◆ What the task asks ◆
Please output each line of the data exactly as it appears.

Start of Records for the task

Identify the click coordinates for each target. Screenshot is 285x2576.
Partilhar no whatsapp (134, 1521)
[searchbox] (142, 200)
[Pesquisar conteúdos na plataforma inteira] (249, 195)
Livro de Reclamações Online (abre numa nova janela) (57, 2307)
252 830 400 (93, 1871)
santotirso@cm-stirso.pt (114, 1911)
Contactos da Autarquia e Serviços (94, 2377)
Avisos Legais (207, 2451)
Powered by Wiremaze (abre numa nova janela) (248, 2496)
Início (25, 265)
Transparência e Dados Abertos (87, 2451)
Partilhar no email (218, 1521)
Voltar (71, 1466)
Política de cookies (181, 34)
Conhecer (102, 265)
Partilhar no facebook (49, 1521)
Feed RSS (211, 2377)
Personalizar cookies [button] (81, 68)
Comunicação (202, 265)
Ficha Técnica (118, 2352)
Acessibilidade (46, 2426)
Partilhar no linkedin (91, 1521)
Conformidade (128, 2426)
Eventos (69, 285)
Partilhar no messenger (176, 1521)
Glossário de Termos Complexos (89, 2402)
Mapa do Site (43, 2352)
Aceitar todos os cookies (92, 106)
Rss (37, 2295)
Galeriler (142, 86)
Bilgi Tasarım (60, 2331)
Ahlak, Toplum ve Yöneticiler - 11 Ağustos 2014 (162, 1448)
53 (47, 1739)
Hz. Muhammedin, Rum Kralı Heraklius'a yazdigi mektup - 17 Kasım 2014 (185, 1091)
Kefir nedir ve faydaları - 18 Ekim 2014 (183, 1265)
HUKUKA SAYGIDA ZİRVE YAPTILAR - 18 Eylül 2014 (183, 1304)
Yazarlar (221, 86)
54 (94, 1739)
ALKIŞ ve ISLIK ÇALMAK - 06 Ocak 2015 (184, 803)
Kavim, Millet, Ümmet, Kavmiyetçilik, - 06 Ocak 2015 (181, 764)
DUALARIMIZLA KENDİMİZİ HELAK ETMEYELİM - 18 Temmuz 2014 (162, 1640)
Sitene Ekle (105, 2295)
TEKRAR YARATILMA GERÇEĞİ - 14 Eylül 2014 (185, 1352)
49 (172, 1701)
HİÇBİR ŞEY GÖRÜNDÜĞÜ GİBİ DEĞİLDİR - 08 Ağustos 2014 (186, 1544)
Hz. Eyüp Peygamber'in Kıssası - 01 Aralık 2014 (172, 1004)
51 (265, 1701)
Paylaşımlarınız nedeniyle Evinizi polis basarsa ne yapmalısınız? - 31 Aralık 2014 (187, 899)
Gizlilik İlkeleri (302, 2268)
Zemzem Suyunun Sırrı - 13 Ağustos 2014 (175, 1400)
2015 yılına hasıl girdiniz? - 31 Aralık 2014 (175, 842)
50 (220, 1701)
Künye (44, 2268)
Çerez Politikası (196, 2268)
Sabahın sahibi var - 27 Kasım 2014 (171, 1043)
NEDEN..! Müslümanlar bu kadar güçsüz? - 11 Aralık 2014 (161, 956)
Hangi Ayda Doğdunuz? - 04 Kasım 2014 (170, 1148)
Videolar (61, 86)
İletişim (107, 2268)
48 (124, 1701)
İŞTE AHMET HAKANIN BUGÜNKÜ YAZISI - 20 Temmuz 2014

End of Records for the task

◆ Exercise answer ◆
Identify the click coordinates for each target. Screenshot is 285x2576.
Partilhar no whatsapp (134, 1521)
[searchbox] (142, 200)
[Pesquisar conteúdos na plataforma inteira] (249, 195)
Livro de Reclamações Online (abre numa nova janela) (57, 2307)
252 830 400 (93, 1871)
santotirso@cm-stirso.pt (114, 1911)
Contactos da Autarquia e Serviços (94, 2377)
Avisos Legais (207, 2451)
Powered by Wiremaze (abre numa nova janela) (248, 2496)
Início (25, 265)
Transparência e Dados Abertos (87, 2451)
Partilhar no email (218, 1521)
Voltar (71, 1466)
Política de cookies (181, 34)
Conhecer (102, 265)
Partilhar no facebook (49, 1521)
Feed RSS (211, 2377)
Personalizar cookies [button] (81, 68)
Comunicação (202, 265)
Ficha Técnica (118, 2352)
Acessibilidade (46, 2426)
Partilhar no linkedin (91, 1521)
Conformidade (128, 2426)
Eventos (69, 285)
Partilhar no messenger (176, 1521)
Glossário de Termos Complexos (89, 2402)
Mapa do Site (43, 2352)
Aceitar todos os cookies (92, 106)
Rss (37, 2295)
Galeriler (142, 86)
Bilgi Tasarım (60, 2331)
Ahlak, Toplum ve Yöneticiler - 11 Ağustos 2014 (162, 1448)
53 (47, 1739)
Hz. Muhammedin, Rum Kralı Heraklius'a yazdigi mektup - 17 Kasım 2014 (185, 1091)
Kefir nedir ve faydaları - 18 Ekim 2014 (183, 1265)
HUKUKA SAYGIDA ZİRVE YAPTILAR - 18 Eylül 2014 (183, 1304)
Yazarlar (221, 86)
54 (94, 1739)
ALKIŞ ve ISLIK ÇALMAK - 06 Ocak 2015 (184, 803)
Kavim, Millet, Ümmet, Kavmiyetçilik, - 06 Ocak 2015 (181, 764)
DUALARIMIZLA KENDİMİZİ HELAK ETMEYELİM - 18 Temmuz 2014 (162, 1640)
Sitene Ekle (105, 2295)
TEKRAR YARATILMA GERÇEĞİ - 14 Eylül 2014 (185, 1352)
49 (172, 1701)
HİÇBİR ŞEY GÖRÜNDÜĞÜ GİBİ DEĞİLDİR - 08 Ağustos 2014 (186, 1544)
Hz. Eyüp Peygamber'in Kıssası - 01 Aralık 2014 (172, 1004)
51 (265, 1701)
Paylaşımlarınız nedeniyle Evinizi polis basarsa ne yapmalısınız? - 31 Aralık 2014 (187, 899)
Gizlilik İlkeleri (302, 2268)
Zemzem Suyunun Sırrı - 13 Ağustos 2014 (175, 1400)
2015 yılına hasıl girdiniz? - 31 Aralık 2014 (175, 842)
50 (220, 1701)
Künye (44, 2268)
Çerez Politikası (196, 2268)
Sabahın sahibi var - 27 Kasım 2014 (171, 1043)
NEDEN..! Müslümanlar bu kadar güçsüz? - 11 Aralık 2014 (161, 956)
Hangi Ayda Doğdunuz? - 04 Kasım 2014 (170, 1148)
Videolar (61, 86)
İletişim (107, 2268)
48 (124, 1701)
İŞTE AHMET HAKANIN BUGÜNKÜ YAZISI - 20 Temmuz 2014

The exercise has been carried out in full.